Image Preprocessing#
spEnhance takes the H&E stained image paired with spot-level spatial transcriptomics data as one of the inputs.
Image rescaling#
To enable consistent analysis across whole-slide histological images acquired at varying resolutions, we first rescale each raw slide so that one pixel corresponds to a physical area of \(0.5\times0.5\ \mu m^{2}\).
To rescale the image, save the H&E stained image as he-raw.png, the raw pixel size of the image as pixel-size-raw.txt, and save the target pixel size (default:0.5) as pixel-size.txt.

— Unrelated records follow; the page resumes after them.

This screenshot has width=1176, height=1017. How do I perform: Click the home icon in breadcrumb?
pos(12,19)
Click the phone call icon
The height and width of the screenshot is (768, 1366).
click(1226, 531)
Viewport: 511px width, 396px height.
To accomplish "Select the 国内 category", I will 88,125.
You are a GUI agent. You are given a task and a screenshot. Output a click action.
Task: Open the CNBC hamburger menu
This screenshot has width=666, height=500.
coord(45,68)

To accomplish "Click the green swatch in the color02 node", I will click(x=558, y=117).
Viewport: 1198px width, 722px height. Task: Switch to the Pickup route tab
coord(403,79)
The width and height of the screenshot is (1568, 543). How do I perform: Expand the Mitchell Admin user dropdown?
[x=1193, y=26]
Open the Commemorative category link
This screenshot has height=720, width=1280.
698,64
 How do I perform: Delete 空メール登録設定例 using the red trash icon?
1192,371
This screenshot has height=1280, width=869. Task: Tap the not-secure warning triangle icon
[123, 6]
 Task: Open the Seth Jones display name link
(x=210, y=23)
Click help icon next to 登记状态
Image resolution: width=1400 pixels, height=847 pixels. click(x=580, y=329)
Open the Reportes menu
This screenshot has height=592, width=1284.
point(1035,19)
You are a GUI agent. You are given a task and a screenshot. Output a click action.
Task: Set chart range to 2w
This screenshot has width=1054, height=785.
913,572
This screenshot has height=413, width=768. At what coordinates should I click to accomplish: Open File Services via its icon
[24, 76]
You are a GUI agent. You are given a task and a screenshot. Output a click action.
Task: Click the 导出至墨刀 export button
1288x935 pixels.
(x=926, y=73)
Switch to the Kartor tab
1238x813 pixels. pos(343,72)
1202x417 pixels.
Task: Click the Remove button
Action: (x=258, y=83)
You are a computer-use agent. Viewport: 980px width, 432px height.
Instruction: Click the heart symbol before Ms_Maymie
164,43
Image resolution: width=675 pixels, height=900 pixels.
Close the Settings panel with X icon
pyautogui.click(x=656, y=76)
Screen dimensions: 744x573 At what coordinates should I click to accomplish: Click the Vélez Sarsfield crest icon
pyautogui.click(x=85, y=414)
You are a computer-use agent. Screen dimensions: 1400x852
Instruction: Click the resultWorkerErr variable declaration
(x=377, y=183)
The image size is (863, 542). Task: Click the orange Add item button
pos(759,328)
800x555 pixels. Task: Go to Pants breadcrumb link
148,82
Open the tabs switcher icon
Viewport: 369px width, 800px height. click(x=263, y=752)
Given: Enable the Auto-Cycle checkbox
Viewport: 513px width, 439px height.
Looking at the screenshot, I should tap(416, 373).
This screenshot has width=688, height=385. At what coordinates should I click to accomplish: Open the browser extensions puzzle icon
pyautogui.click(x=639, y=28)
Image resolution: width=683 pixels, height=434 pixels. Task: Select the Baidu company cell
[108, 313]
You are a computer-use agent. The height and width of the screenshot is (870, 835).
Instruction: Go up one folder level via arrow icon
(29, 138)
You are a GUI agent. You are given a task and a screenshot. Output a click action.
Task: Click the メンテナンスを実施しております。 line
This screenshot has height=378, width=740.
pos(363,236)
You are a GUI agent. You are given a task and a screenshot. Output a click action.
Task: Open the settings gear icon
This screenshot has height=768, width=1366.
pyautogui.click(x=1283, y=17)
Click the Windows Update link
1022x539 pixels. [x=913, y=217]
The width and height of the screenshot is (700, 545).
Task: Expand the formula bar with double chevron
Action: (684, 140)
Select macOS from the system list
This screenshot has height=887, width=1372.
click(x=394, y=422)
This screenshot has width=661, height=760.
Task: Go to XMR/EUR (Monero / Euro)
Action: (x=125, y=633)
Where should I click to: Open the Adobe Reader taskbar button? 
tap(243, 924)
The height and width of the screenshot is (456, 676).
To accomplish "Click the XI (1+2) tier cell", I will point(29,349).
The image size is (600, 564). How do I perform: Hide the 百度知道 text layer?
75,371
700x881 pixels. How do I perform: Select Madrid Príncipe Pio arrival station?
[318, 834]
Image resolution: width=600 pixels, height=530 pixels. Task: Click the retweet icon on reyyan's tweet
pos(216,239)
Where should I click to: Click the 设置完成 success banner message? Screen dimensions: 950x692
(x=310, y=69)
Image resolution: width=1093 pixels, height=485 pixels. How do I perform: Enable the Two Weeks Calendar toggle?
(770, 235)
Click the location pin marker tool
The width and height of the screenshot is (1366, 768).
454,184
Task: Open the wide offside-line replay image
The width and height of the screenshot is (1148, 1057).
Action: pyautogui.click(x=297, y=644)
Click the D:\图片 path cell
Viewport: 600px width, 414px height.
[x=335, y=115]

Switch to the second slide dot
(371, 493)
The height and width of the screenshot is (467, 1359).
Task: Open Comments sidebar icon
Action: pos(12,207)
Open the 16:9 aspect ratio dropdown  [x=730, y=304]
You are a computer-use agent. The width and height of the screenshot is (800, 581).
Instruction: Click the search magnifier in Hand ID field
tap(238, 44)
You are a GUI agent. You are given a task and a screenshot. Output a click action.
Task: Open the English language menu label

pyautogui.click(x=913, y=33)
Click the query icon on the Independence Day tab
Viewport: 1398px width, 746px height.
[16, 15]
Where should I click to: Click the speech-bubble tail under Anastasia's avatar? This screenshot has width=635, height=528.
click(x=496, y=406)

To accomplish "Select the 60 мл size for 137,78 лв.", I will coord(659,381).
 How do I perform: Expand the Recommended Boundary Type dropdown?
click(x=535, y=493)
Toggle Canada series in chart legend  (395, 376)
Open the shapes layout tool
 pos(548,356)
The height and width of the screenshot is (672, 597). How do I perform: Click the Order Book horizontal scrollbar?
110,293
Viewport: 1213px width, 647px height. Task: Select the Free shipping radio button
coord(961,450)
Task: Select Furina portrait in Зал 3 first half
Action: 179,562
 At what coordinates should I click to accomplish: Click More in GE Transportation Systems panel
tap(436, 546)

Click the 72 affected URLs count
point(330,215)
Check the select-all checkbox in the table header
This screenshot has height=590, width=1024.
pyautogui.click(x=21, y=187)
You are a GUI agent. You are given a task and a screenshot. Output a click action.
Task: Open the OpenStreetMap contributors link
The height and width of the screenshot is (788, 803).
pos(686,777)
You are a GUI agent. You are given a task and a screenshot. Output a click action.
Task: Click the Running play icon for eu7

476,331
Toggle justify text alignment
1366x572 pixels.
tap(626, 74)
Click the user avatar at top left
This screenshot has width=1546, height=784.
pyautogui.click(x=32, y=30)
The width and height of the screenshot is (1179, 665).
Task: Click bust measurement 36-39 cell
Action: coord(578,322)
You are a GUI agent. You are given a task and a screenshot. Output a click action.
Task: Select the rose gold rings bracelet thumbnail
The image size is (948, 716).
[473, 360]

python rescale.py ${prefix} --image
Input:
he-raw.png, H&E image paired with your ST data. The resolution of the image should be as high as possible.- Parameters:
${prefix}: directory to the folder containing the image, i.e.data/.
Output:
he-rescaled.jpg: the rescaled image with pixel size of \(0.5\ \mu m\).
Image padding#
Next, for compatibility with subsequent feature extraction, images were further padded so that both width and height are divisible by 224.
python preprocess.py ${prefix} --image
Input:
he-rescaled.jpg, rescaled H&E image paired with your ST data.- Parameters:
${prefix}: directory to the folder containing the image, i.e.data/.
Output:
he.jpg: padded H&E image with width and height divisible by 224.